### Activity
Copy out all lines from the material that contain the string "Collapse".

☆ ☆ ☆ ☆ ☆ ☆ ☆

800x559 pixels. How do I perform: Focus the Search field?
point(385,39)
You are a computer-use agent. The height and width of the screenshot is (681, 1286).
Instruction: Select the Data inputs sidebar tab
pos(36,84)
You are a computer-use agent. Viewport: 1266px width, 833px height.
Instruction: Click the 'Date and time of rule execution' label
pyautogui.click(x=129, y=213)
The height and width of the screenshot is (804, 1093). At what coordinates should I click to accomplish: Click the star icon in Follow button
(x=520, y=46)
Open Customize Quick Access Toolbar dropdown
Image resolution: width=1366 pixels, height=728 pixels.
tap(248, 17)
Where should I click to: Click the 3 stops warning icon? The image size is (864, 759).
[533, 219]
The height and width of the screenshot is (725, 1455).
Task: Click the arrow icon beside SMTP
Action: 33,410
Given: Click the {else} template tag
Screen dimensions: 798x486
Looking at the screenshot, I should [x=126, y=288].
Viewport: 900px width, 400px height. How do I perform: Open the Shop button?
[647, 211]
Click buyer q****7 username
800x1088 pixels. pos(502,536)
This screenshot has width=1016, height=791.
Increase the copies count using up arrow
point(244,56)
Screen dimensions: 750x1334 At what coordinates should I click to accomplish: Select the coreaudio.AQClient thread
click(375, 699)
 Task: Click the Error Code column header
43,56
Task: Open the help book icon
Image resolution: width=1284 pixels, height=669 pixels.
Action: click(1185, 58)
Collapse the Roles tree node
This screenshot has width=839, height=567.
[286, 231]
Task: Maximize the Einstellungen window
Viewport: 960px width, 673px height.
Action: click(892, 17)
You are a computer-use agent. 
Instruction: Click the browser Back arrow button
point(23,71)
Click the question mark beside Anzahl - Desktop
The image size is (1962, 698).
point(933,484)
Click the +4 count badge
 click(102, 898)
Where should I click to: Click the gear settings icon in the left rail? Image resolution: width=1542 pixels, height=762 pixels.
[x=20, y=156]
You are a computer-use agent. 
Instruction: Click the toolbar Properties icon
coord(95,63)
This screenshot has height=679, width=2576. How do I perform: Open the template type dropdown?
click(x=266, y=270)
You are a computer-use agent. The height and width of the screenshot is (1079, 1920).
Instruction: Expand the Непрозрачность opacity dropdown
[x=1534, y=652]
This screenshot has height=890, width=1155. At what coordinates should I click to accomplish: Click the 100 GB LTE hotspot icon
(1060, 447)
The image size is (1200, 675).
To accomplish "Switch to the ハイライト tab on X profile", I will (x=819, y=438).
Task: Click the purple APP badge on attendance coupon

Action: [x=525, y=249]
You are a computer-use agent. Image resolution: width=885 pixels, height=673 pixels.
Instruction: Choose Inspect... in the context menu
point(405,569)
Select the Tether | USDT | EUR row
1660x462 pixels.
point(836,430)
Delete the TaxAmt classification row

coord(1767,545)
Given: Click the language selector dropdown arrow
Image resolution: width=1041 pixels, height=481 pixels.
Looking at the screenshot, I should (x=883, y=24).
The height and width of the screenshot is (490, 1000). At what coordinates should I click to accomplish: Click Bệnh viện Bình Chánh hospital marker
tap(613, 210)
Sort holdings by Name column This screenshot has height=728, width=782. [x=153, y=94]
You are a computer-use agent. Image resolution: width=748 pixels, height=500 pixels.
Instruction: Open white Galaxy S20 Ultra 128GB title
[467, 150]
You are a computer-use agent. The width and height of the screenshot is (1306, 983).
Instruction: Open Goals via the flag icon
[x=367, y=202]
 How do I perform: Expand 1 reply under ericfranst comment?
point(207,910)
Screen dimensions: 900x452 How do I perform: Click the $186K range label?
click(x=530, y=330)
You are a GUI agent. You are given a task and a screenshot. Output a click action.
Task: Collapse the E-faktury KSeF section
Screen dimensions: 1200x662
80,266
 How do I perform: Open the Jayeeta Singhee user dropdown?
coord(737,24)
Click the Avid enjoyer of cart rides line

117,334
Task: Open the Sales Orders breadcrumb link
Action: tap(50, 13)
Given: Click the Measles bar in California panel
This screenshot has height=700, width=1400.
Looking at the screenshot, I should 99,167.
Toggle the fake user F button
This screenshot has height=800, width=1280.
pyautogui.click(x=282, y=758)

☆ ☆ ☆ ☆ ☆ ☆ ☆

### Final answer
Collapse the Roles tree node
Task: Collapse the E-faktury KSeF section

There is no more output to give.